**Ausgangstext**:
Die Betroffenen, ihre Rechtsanwälte und die Arbeitsgemeinschaft bäuerliche Landwirtschaft (AbL) e.V. stellen heute eine neue Broschüre vor, die brisante Hintergründe zu den Vorgängen um die Freisetzung ans Licht bringt. Die Broschüre: „Risiken und Nebenwirkungen – die Genbank Gatersleben und die Freisetzung von gentechnisch verändertem Weizen“ zeigt anhand umfangreicher Quellen, auch aus den Verwaltungs- und Prozessakten auf, dass die Genehmigung der Freisetzung für Gatersleben nie hätte erteilt werden dürfen.

**Aufgabenstellung**: Geben Sie aus dem Ausgangstext zur neuen Broschüre alles von „Die Betroffenen, ihre“ bis hinunter zu „erteilt werden dürfen.“ wortgetreu wieder. Die Datensätze werden für die Bearbeitung nicht benötigt.

**Datenauszug**:

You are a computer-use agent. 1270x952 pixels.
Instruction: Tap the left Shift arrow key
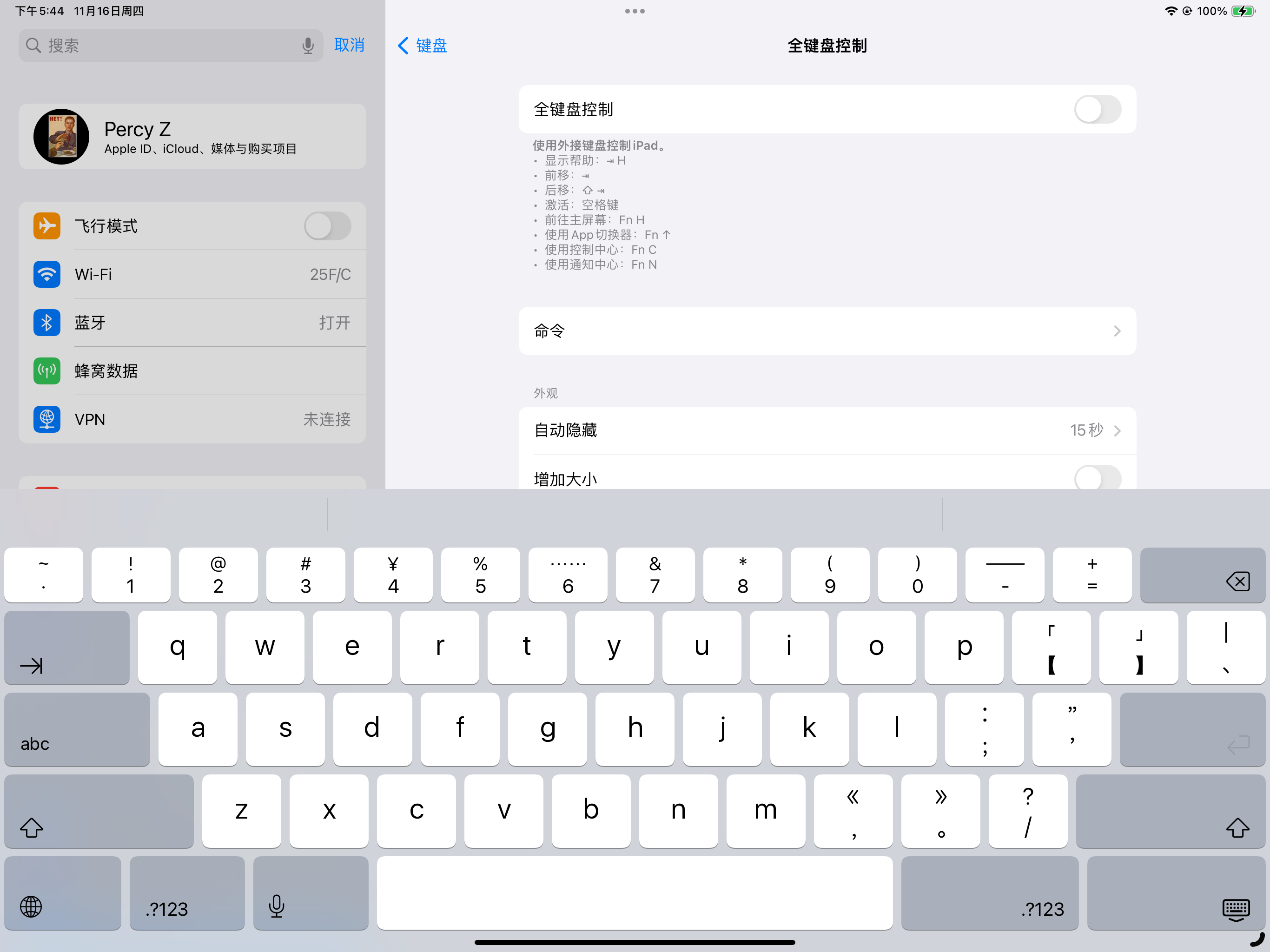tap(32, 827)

--

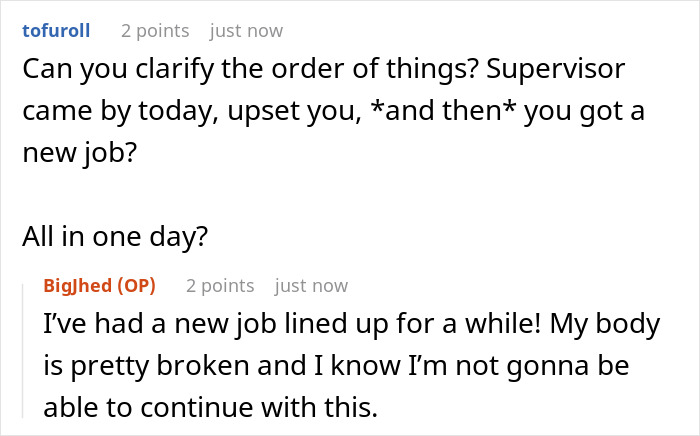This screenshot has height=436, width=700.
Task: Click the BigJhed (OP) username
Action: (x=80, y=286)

**Ergebnis**:
Die Betroffenen, ihre Rechtsanwälte und die Arbeitsgemeinschaft bäuerliche Landwirtschaft (AbL) e.V. stellen heute eine neue Broschüre vor, die brisante Hintergründe zu den Vorgängen um die Freisetzung ans Licht bringt. Die Broschüre: „Risiken und Nebenwirkungen – die Genbank Gatersleben und die Freisetzung von gentechnisch verändertem Weizen“ zeigt anhand umfangreicher Quellen, auch aus den Verwaltungs- und Prozessakten auf, dass die Genehmigung der Freisetzung für Gatersleben nie hätte erteilt werden dürfen.